### Stored entries:
Content starts

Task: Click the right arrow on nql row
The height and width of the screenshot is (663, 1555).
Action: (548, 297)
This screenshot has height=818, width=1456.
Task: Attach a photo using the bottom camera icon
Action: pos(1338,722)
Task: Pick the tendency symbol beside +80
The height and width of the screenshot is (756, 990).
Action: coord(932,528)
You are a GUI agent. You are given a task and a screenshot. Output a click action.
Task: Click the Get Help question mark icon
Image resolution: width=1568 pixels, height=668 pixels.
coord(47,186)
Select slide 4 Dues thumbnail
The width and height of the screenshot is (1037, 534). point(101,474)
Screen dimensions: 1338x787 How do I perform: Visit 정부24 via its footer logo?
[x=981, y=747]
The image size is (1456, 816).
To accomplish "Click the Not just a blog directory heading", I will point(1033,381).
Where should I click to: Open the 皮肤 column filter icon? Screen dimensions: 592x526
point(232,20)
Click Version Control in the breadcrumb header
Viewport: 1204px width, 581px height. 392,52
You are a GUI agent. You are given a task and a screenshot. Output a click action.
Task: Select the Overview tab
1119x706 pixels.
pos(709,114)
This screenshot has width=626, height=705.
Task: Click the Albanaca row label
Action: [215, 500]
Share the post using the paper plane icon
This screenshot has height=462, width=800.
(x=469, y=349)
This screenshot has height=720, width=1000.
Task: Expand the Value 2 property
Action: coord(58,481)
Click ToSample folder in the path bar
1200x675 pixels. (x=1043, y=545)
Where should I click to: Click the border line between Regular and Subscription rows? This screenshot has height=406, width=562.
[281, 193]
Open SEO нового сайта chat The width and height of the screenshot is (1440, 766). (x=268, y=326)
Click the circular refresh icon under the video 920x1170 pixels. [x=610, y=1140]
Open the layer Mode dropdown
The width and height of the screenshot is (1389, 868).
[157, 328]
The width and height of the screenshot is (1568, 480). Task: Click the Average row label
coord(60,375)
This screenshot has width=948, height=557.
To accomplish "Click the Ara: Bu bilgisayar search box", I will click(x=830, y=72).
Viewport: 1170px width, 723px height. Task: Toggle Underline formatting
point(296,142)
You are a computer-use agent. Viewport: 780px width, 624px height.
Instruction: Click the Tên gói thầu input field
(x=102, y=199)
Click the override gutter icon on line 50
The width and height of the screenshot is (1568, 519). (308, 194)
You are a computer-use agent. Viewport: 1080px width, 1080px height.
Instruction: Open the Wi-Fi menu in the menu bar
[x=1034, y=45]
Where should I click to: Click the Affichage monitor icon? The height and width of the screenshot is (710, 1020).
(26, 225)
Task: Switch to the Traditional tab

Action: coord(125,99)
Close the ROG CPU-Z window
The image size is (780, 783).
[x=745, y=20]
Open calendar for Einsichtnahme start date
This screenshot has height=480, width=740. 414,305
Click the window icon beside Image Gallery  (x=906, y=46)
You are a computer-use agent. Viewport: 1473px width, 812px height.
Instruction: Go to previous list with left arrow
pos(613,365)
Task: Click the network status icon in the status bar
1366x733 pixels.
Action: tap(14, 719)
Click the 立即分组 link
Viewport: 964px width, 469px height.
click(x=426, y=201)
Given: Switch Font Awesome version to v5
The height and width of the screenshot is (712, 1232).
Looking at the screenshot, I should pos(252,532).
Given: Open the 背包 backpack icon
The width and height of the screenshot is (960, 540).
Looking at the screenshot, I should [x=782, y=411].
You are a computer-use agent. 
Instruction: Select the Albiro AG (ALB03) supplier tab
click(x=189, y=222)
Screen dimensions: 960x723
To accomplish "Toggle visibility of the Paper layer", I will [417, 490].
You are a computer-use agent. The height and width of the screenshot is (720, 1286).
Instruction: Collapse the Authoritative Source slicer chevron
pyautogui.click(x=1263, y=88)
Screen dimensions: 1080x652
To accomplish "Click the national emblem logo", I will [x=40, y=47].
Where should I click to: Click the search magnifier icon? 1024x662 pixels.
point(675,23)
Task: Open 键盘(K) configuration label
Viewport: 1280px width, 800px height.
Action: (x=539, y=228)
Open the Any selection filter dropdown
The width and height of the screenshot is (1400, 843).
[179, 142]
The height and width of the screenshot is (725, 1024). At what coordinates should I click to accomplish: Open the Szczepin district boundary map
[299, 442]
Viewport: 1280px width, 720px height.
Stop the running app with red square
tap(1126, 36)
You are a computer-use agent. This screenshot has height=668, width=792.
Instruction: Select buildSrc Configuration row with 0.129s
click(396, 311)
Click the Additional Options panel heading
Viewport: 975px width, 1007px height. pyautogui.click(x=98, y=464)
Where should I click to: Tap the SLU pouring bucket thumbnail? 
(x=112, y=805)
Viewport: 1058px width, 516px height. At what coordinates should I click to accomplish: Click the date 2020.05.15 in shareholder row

Content ends

### PROBLEM DETAILS:
Could you copy exactly the line containing "You are a computer-use agent. This" and each line after it through the end of the records, and nothing else?

### EXPECTED OUTPUT:
You are a computer-use agent. This screenshot has height=668, width=792.
Instruction: Select buildSrc Configuration row with 0.129s
click(396, 311)
Click the Additional Options panel heading
Viewport: 975px width, 1007px height. pyautogui.click(x=98, y=464)
Where should I click to: Tap the SLU pouring bucket thumbnail? 
(x=112, y=805)
Viewport: 1058px width, 516px height. At what coordinates should I click to accomplish: Click the date 2020.05.15 in shareholder row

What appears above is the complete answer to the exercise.